The next day i got up at the crack of dawn, skipped breakfast and headed straight to the hospital for my physical. They have it down to a fine art. There was a whole platoon of bright-eyed and bushy-tailed English teachers in the waiting room when i arrived. Couldn't speak a word of Chinese. I exercised my linguistic privilege and snuck through to what turned out to be a fucking production line: draw blood, check blood pressure, listen to breathing, check eyesight, get weighed, chest X-ray, ultrasound, EKG, pee in a cup. Each step was catered by a dedicated person. I was out of there in about half an hour. And, because i hadn't had any coffee in the morning, could barely squeeze out a third of a cup.

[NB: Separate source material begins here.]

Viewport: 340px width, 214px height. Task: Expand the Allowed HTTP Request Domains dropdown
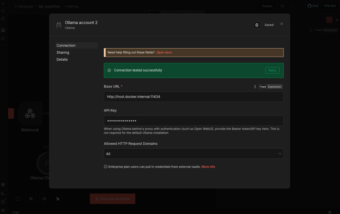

I spent the rest of the day getting all the goodies i missed. 肠粉, which is the most popular Cantonese breakfast dish - a big flat rice noodle sheet rolled up into a gooey tube with some (optional) pork, egg, lettuce and bean sprouts. 凉皮, the Xi'an speciality which is some kind of cold white noodle with some spongey seitan chunks plus julienne cucumber, bean sprouts, peanuts and so on. 凉面, the cold noodle where each place makes it a bit different, but it's always fresh and if you order it how i like it's assburningly spicy. 热干面, the hot dry noodle with peanut butter sauce. Steamed buns. I got some with rice vermicelli and pickled cabbage inside. Rice crackers. I guess that's more of a Japanese thing, but whatevs. Tiny little bananas. Jackfruit. 豆干, or tofu jerky. So much awesome.
Wait, i got carried away. I am mixing two days worth of food together.
Today i didn't get up to much besides picking up my health check. As usual i have unusually low blood pressure and heart rate. Apparently i also have a gall bladder polyp and some blood measurements outside the norm but nothing worth worrying about. So, cool. Cool cool cool.
I'm not cool. I have been trying to relax because yesterday i got an email saying "hey why don't you come into work on Wednesday for onboarding".
I haven't been in an office since March last year. I haven't even looked at a single line of code. I feel like an impostor. I know i know my shit and i know that they won't expect anything on the first day anyway, but i'm scared. Maybe i won't wake up on time because of jet lag. Maybe this tickly throat will develop into a full-blown flu. I'm worried about weird stuff like i chucked out all my makeup before i got on the road, and all my clothes are beat-up, and my hair is faded and fraying, and what kind of first impression is all this? What if they invite me out to lunch and feed me a bunch of fucking meat and cheese the whole time? What if i hate my new boss? What if after 5 minutes back at work i immediately remember why i wanted to drop everything and disappear on a boat to China in the first place?
But what else am i going to do? I have basically blown through my life savings learning Chinese. I didn't blow it climbing mountains or scuba diving or partying on the beach. I just sat in a classroom being boring and now i have no money. So now i have to work. But why did i accept a job at the lowest salary i have had in over 15 years?
Oh wait, that's right, because i asked to start at the lowest rung because i think software engineers globally are hideously overpaid and also i didn't want to feel like a neo-colonialist coming in and expecting to be paid more than the locals simply by virtue of the color of my skin. Hooray for my moral fucking backbone. Now i am scared i will hate it and won't even have the salary to justify keeping on.
I know, i know. First day jitters. I'll probably just spend the whole time doing paperwork and setting up my goddamn laptop. Get it together. Maybe they have a coffee machine. Lordy, that would be something. Mmm, coffee.